Indian sighed, a low, weary sound, discovering he was tired as well. Before the gang stumbled across Patience, he'd ridden for half a day. A hard, taxing ride, adding one more name, one more contact to a growing list. Only one, when there were so many.

Yes, he was weary. Weary of living on the edge, of running and hiding. And too weary for more of this. “We've been over this time and again. We take one step forward and two back. Then two forward and three back.” He touched her hair only briefly, but in that brief moment she didn't move away. “How many more times will it take? When will you trust me unconditionally?”

He asked too much, too soon. More than she could give to a stranger, even one who had taken her from crueler hands. Perhaps more than she could ever give him.

Silence grew intense, a tarnished web spun by evasion and unanswered questions. A howl rose out of the distance, the melancholy cry of a rancher's dog.
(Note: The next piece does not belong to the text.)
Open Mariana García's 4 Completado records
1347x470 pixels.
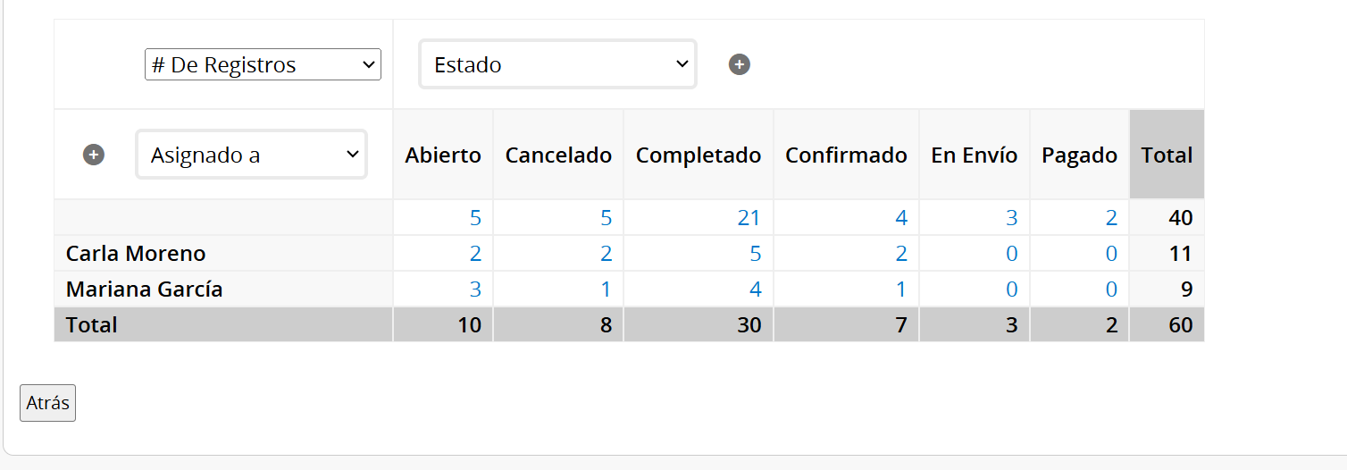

A descendant of the wolf that once hunted this land, roaming where it would in tightly knit packs, until it was hunted into nearly total extinction. A creature of civilization, returned by the night to the wild, mourning the passing of his kind. A lost and lonely creature. As lost and lonely as she.

Tears gathered in her eyes, she blinked them back. She never cried. She wouldn't now. But nothing stopped the ache in her heart. Nothing eased a growing, desperate need to believe in this man she knew only as Indian.

“How can I trust you?” Her whispered cry was as mournful as the solitary dog.

“Follow your instincts. Listen to what they tell you.”

“No!” She inched back a step, stopping when the fender of the bike brushed her hip. “I don't even know your name.”

“You will,” he promised, “when the time comes. That and more.”

Patience neither rejected nor accepted his conjecture. Her heart and mind were in conflict. One saying,
Yes, believe him.
The other insisting,
Never.

“Life isn't always clear-cut choices. Everything can't be black or white with no shades of gray. And things aren't always what they seem.” He lifted his hands as if he would take her shoulders. To shake the obstinate opposition from her? To make her believe what he wouldn't if he were she?

God! What he was asking of her. What he asked her to do. His hands shook. His fingers flexed into impotent fists at all he couldn't say. With a ragged sigh, he dropped his arms to his sides. “People can't always be what they truly are, but there's faith. Faith in what we can't see, or don't really know, and we believe.”

He wheeled around, returning to the rim of the mesa, rather than waiting for a response. He didn't want one yet.

The sky to the east would soon be paling, the stars fading. The fitful night wind was dying, only creatures of the dark roamed the cloaked and hidden land.

The camp at the base of the mesa was quiet. They were intruders, these men and women who desecrated the canyon floor like flotsam washed from a sandy sea. Intruders who would never belong and would never know as the desert dweller knew, that here was a place to be revered. A place of secret life and rare beauty. A place for contemplation and reverie, where in distance and stillness there was peace.

The campfire burned in smoldering embers. As the man they had named Indian looked fiercely down on them, they slept at last.

A wave of bitterness welled inside the Apache. For what had been done to a land that once had been the land of his people. Bitterness that pulled him back to the desert after many years away from it.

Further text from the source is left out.